> [INSTRUCTIONS TO FOLLOW]:
Give again, exactly and without pictures, the lines running from the line with "Where should I" to the end of the records below.

[Stored items]
===
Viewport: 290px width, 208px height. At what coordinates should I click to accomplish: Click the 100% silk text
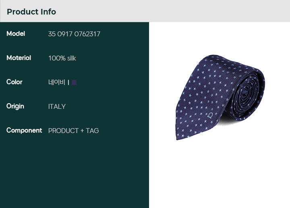[x=62, y=58]
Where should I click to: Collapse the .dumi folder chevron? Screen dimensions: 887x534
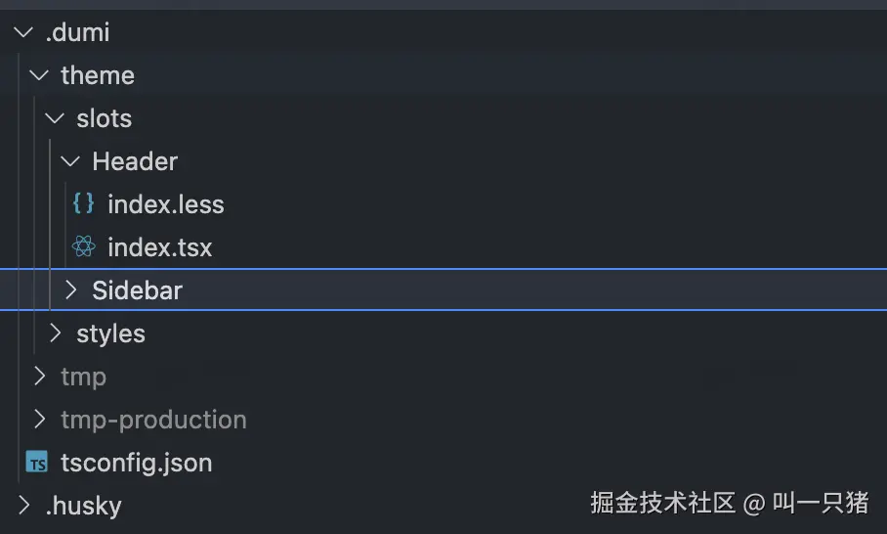click(x=23, y=32)
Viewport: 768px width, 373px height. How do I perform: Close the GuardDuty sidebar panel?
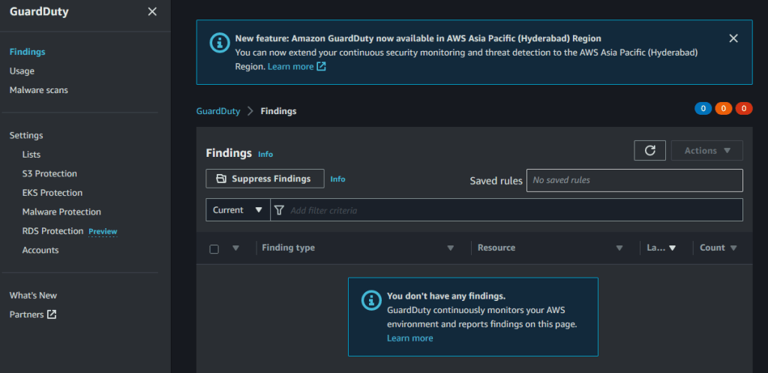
===
> [YOUR SOLUTION]:
Where should I click to: Collapse the .dumi folder chevron? Screen dimensions: 887x534
click(x=23, y=32)
Viewport: 768px width, 373px height. How do I perform: Close the GuardDuty sidebar panel?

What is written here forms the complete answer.